## [Exercise directions]
Go through the listing below and state how many of its lines include "will". Write only that number.
START Given data
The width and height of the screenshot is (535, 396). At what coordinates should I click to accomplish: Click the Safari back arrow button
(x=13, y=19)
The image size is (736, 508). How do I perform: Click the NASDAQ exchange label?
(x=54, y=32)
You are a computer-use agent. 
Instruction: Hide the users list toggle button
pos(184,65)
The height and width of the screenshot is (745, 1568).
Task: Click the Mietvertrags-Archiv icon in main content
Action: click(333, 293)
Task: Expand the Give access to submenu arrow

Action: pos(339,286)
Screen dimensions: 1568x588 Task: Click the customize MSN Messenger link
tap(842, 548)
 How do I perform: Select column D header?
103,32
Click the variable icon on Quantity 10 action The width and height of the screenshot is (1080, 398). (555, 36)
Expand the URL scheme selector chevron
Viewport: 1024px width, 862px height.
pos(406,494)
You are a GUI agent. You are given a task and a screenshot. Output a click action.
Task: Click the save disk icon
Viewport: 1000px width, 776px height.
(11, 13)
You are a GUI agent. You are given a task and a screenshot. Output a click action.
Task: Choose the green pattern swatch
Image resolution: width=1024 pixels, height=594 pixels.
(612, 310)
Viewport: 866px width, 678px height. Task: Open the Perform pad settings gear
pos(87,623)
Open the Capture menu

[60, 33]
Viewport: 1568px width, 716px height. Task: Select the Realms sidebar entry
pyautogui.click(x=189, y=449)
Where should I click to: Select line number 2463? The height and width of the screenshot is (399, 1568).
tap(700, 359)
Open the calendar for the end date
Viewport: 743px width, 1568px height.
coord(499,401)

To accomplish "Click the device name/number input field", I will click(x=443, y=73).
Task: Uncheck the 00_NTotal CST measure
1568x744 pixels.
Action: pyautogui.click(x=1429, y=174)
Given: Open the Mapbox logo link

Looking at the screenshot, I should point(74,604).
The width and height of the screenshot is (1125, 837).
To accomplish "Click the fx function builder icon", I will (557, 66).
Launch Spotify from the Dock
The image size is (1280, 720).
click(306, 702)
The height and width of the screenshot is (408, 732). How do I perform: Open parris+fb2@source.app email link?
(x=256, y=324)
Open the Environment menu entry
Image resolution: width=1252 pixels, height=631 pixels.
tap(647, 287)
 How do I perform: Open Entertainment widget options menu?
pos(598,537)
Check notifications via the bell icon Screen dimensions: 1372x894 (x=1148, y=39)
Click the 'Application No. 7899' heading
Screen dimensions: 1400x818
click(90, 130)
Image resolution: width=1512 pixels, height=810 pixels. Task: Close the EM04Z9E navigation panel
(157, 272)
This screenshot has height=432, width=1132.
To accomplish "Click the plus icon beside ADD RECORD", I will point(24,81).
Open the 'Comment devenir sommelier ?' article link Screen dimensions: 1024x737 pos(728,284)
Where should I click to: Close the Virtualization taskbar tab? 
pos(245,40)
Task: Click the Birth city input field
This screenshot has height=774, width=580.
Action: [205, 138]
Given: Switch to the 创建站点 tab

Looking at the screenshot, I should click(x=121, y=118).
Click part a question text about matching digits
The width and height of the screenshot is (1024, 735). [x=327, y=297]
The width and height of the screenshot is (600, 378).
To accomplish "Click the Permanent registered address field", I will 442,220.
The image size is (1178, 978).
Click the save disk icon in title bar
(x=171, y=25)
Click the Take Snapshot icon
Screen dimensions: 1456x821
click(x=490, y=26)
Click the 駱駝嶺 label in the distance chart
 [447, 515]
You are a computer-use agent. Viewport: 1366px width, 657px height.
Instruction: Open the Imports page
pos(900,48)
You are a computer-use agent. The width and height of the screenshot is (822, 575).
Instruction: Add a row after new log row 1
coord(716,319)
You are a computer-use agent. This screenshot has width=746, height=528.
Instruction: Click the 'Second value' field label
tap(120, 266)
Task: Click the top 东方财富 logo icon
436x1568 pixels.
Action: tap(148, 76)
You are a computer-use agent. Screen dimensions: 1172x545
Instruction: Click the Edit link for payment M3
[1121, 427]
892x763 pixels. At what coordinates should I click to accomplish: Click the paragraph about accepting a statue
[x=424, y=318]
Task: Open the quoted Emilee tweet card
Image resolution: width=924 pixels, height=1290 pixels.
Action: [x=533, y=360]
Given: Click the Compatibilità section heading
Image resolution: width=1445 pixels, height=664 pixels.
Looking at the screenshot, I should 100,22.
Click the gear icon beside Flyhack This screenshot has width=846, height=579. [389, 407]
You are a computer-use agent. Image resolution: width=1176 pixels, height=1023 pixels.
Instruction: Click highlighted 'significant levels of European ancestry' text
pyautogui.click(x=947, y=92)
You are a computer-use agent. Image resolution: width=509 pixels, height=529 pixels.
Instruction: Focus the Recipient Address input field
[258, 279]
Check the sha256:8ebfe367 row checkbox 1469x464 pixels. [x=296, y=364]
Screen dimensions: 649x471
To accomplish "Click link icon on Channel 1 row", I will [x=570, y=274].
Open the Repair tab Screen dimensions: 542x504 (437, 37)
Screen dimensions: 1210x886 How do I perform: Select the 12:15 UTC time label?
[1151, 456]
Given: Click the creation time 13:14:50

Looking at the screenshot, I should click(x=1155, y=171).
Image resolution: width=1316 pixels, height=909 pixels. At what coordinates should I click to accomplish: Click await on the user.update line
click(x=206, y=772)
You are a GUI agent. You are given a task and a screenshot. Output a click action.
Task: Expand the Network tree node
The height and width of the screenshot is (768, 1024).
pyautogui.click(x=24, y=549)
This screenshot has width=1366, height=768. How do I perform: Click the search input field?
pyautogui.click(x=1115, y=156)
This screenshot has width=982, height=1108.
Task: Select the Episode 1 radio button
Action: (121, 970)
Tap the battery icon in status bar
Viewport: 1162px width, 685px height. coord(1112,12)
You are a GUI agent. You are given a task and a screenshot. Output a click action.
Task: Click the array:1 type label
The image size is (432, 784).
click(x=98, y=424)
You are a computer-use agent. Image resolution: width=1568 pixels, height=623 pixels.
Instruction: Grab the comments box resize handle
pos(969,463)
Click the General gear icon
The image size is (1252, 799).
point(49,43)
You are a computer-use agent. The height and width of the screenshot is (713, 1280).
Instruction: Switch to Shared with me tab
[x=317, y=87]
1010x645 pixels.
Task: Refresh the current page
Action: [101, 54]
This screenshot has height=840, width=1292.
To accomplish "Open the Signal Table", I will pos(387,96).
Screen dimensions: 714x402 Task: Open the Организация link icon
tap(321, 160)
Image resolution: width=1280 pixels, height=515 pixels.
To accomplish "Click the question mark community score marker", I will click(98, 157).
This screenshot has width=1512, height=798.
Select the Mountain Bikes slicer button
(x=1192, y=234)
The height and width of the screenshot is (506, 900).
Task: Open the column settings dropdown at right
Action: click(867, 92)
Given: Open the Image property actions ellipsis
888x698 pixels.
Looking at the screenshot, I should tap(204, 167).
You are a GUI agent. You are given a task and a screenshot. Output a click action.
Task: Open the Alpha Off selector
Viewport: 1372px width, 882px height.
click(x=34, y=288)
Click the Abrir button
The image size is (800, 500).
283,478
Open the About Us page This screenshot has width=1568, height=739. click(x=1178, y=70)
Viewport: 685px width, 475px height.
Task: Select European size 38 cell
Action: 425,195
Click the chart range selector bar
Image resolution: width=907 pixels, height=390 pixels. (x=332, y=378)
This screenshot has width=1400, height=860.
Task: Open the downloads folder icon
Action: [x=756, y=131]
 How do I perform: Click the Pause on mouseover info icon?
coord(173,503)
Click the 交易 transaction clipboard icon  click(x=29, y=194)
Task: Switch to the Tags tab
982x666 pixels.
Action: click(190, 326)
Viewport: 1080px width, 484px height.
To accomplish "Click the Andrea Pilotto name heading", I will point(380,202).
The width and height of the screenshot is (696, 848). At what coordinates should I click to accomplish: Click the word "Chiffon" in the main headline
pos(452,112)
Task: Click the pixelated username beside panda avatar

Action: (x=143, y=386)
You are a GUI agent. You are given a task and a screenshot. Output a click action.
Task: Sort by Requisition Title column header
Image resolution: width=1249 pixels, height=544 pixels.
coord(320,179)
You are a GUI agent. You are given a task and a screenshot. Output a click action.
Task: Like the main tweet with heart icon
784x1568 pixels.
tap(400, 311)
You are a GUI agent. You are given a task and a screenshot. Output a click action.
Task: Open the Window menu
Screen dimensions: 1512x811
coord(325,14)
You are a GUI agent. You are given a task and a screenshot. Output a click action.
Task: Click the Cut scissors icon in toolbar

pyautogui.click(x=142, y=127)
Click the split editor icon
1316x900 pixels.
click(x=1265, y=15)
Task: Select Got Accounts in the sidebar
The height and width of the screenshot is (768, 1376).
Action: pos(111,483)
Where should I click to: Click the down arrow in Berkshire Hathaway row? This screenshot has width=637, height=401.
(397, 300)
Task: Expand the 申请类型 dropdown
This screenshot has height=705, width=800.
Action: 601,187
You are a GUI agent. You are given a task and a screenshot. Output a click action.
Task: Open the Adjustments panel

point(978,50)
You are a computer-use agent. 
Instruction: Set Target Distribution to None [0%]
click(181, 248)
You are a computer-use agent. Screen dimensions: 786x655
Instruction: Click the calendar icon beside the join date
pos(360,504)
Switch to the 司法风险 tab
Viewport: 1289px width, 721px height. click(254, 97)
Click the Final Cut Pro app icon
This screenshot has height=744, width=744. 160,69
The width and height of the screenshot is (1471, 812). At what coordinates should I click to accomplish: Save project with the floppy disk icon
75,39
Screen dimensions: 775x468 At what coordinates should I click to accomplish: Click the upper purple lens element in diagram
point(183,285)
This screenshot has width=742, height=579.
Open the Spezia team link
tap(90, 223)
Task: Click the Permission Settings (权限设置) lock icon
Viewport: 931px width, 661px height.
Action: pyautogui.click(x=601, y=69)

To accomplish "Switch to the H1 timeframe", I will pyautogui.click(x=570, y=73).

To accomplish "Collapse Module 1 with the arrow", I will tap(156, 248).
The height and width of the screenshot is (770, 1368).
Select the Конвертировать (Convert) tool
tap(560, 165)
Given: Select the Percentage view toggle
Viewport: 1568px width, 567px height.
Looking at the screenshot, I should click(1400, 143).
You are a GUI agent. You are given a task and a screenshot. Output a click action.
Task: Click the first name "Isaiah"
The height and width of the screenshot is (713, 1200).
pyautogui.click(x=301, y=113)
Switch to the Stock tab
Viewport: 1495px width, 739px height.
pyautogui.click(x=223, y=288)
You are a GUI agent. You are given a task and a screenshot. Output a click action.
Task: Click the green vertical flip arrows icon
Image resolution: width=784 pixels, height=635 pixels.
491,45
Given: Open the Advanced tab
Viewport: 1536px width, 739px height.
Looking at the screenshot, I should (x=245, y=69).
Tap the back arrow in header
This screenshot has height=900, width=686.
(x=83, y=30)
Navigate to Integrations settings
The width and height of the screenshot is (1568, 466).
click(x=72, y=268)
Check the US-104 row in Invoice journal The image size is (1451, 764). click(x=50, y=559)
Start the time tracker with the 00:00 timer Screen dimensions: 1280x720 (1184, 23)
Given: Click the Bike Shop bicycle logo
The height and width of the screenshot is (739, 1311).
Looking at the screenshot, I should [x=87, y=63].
END Given data
## [Exercise answer]
10